Le Con­cer­to pour piano n° 1 de Piotr Ilitch Tchaïkovs­ki fut com­posé en 1875 et revu en 1879 et à nou­veau en 1888. Le pianiste dédi­cataire ne l’apprécia pas (« injouable ») et refusa l’œuvre. C’est pour­tant devenu le cheval de bataille des pianistes les plus vir­tu­os­es, et Tsu­jii le maîtrise par­faite­ment, même si son jeu paraît plus appliqué que l’impression de liber­té fougueuse de l’interprétation de Martha Arg­erich (DVD Euroarts également).

Une très belle inter­pré­ta­tion, d’une grande vir­tu­osité, où l’attention con­tin­ue de Gergiev pour suiv­re son soliste est très émouvante.

La Sym­phonie n° 14 op. 135 de Dmitri Chostakovitch a été écrite au print­emps 1969. C’est une œuvre pour sopra­no, basse, petit ensem­ble de cordes avec per­cus­sion où se suc­cè­dent onze poèmes (dont six d’Apollinaire), abor­dant le thème de la mort, injuste ou pré­maturée. Ces poèmes sont chan­tés en russe, et mal­heureuse­ment sans sous-titre alors qu’il existe une ver­sion avec les poèmes dans leur langue orig­i­nale (trou­ver l’enregistrement de Bernard Haitink).

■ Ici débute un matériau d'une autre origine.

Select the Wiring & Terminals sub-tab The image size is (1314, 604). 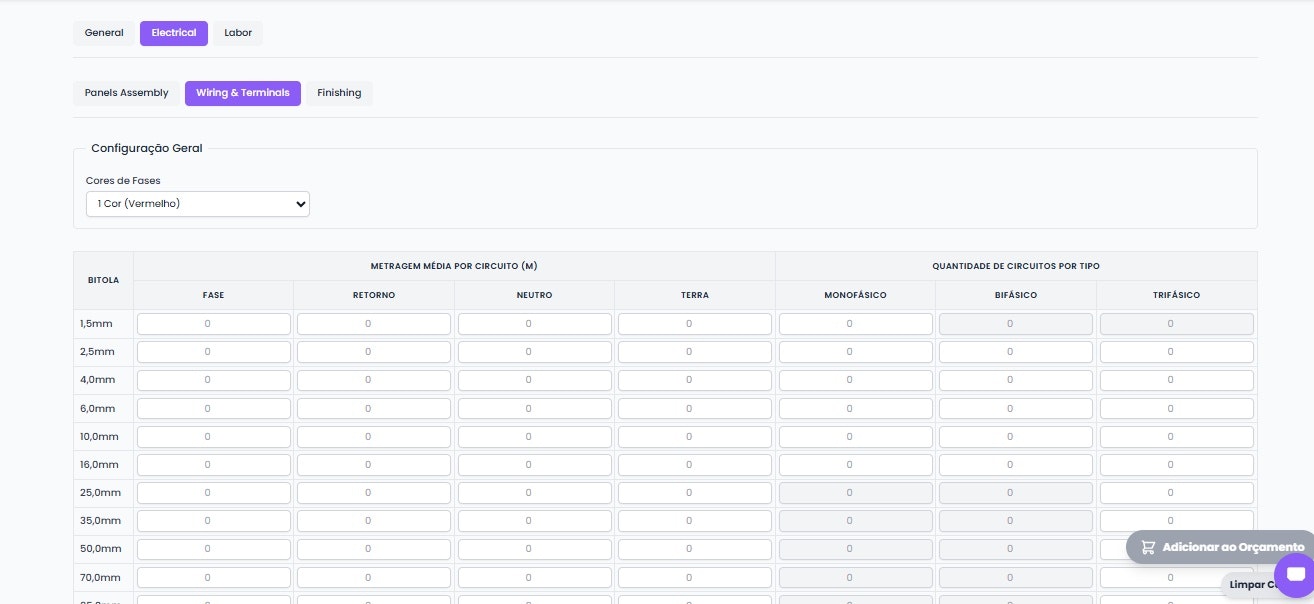[243, 93]
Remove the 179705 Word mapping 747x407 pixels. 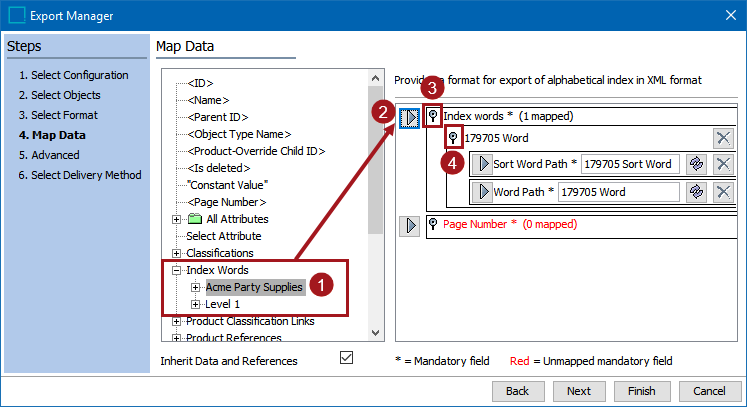click(x=723, y=138)
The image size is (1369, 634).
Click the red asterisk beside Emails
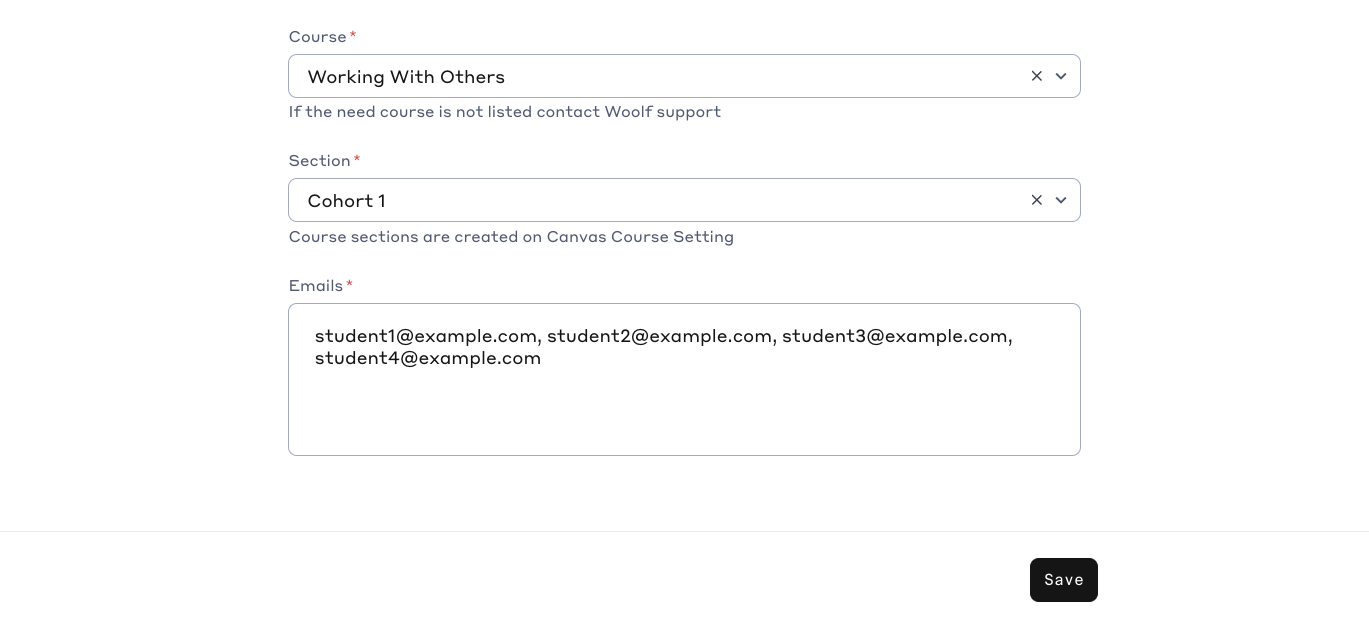click(349, 285)
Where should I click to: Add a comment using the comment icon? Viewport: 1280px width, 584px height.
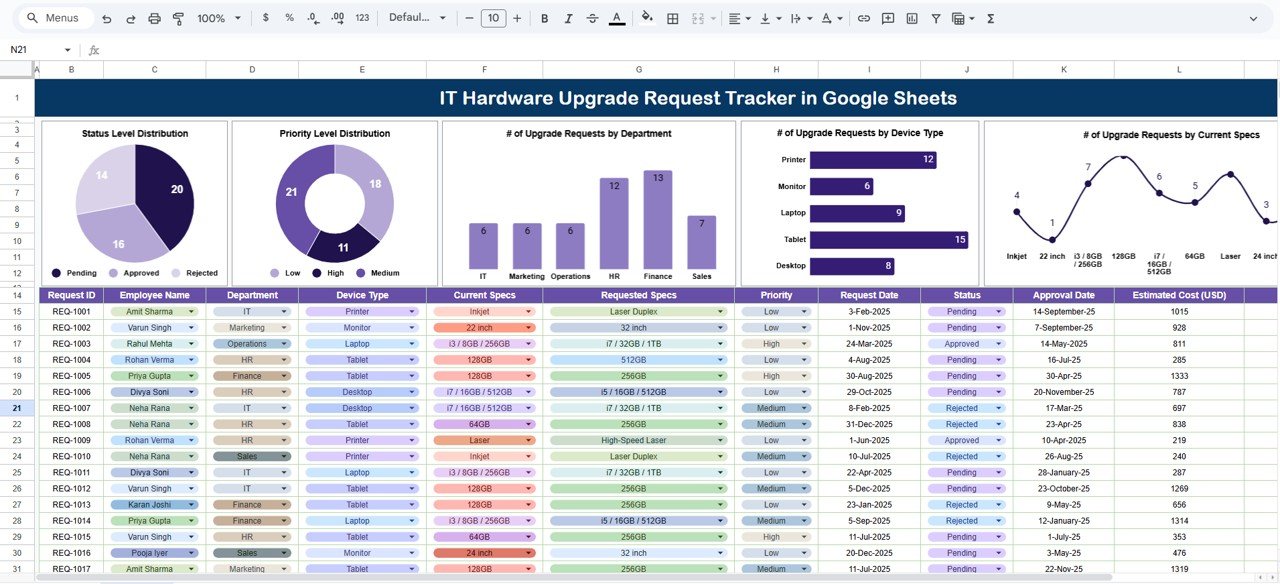click(887, 18)
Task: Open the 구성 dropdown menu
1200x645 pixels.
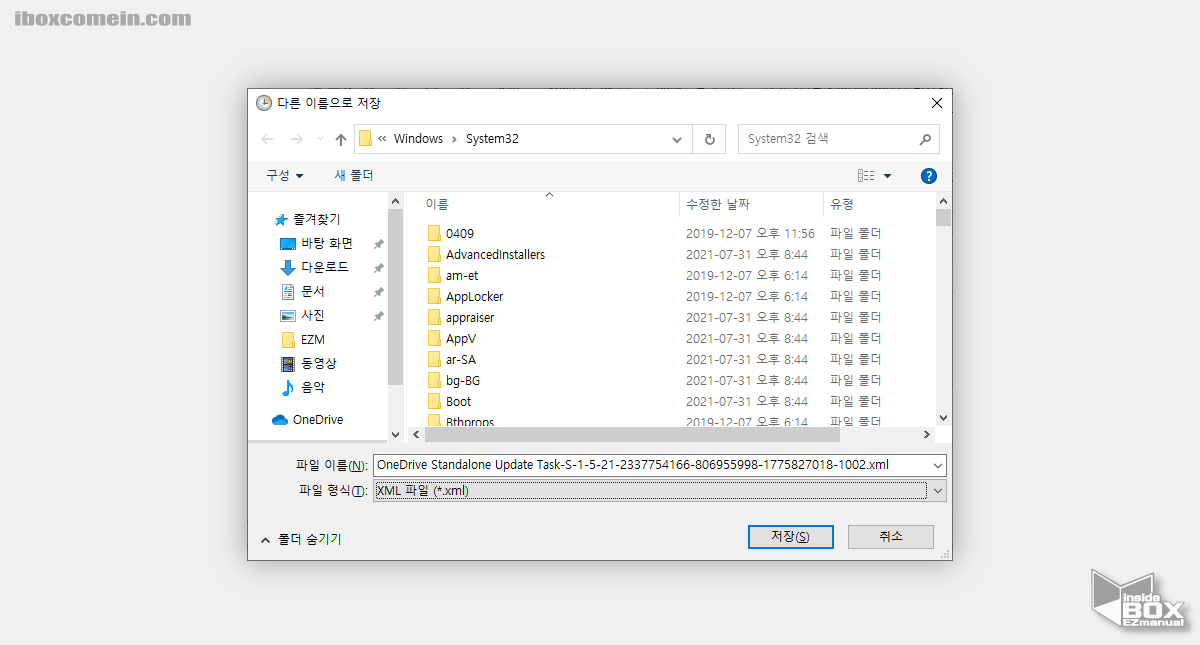Action: click(x=283, y=175)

Les dernières des quinze sym­phonies de Chostakovitch, comme les derniers de ses quinze quatuors à cordes, austères et faisant preuve d’un ascétisme éton­nant, datent des années 1960 et 1970. Ce sont prob­a­ble­ment les œuvres de cette époque qui sur­vivront le plus à l’Histoire.

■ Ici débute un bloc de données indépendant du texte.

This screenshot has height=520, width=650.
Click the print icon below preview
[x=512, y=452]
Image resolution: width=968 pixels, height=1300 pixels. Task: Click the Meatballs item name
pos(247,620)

DVD NOBUYUKI TSUJII, PIANO Récital au Carnegie Hall Le con­cert au Carnegie Hall mon­tre un pro­gramme soliste d’une grande intel­li­gence : La 17e sonate, La Tem­pête, de Beethoven (1802), les Tableaux d’une expo­si­tion de Mous­sorgs­ki et deux pièces de Liszt, et une œuvre con­tem­po­raine très intéres­sante Impro­vi­sa­tion et Fugue de John Mus­to (né en 1954), l’œuvre avec laque­lle « Nobu » a rem­porté le con­cours Chopin en 2009, dans le style des œuvres pour piano d’Hindemith, Chostakovitch ou Krenek.

En bis le Prélude « à la goutte d’eau » de Chopin très bien con­stru­it et une adap­ta­tion par Tsu­jii lui-même de Jeanie with the light brown hair, célèbre chan­son pop­u­laire améri­caine du XIXe siè­cle dont Heifetz lui-même avait mis une adap­ta­tion à son cat­a­logue de bis. Ce pro­gramme mon­tre la largeur de son répertoire.

Un pre­mier con­cert au Carnegie Hall est un événe­ment impor­tant dans la car­rière d’un artiste. On voit Tsu­jii, avant de pénétr­er sur cette scène gigan­tesque, où le pianiste paraî­tra un peu per­du, très impressionné.

Mais le con­cert est un énorme suc­cès, et le pub­lic lui fait un accueil for­mi­da­ble. Le musi­cien joue naturelle­ment par cœur, mais sans trem­bler, sans mièvrerie, au con­traire avec une maîtrise et une sûreté rares.

Les Tableaux d’une expo­si­tion de Mod­est Mous­sorgs­ki sont une série de dix pièces pour piano de 1874, inspirées par une expo­si­tion du pein­tre Vic­tor Hart­mann, ami du com­pos­i­teur mort l’année précé­dente, de plus de 400 de ses œuvres (pein­tures surtout mais aus­si aquarelles, plans, dessin…) à l’Académie des beaux-arts à Saint-Péters­bourg. Seuls six des dix tableaux présen­tés dans l’œuvre sub­sis­tent de nos jours.

La var­iété des sujets donne pré­texte à une œuvre incroy­able, mélange de nom­breux styles et ambiances musicales.

Cette œuvre a été plusieurs fois orchestrée (notam­ment par Rav­el, orches­tra­tion la plus jouée), car il est naturel de vouloir enten­dre ces morceaux phénomé­naux joués par un orchestre sym­phonique. Avec Tsu­jii, c’est l’orchestre que l’on entend, telle­ment son jeu est puis­sant, con­trasté, coloré.

Voici deux DVD vrai­ment très impressionnants.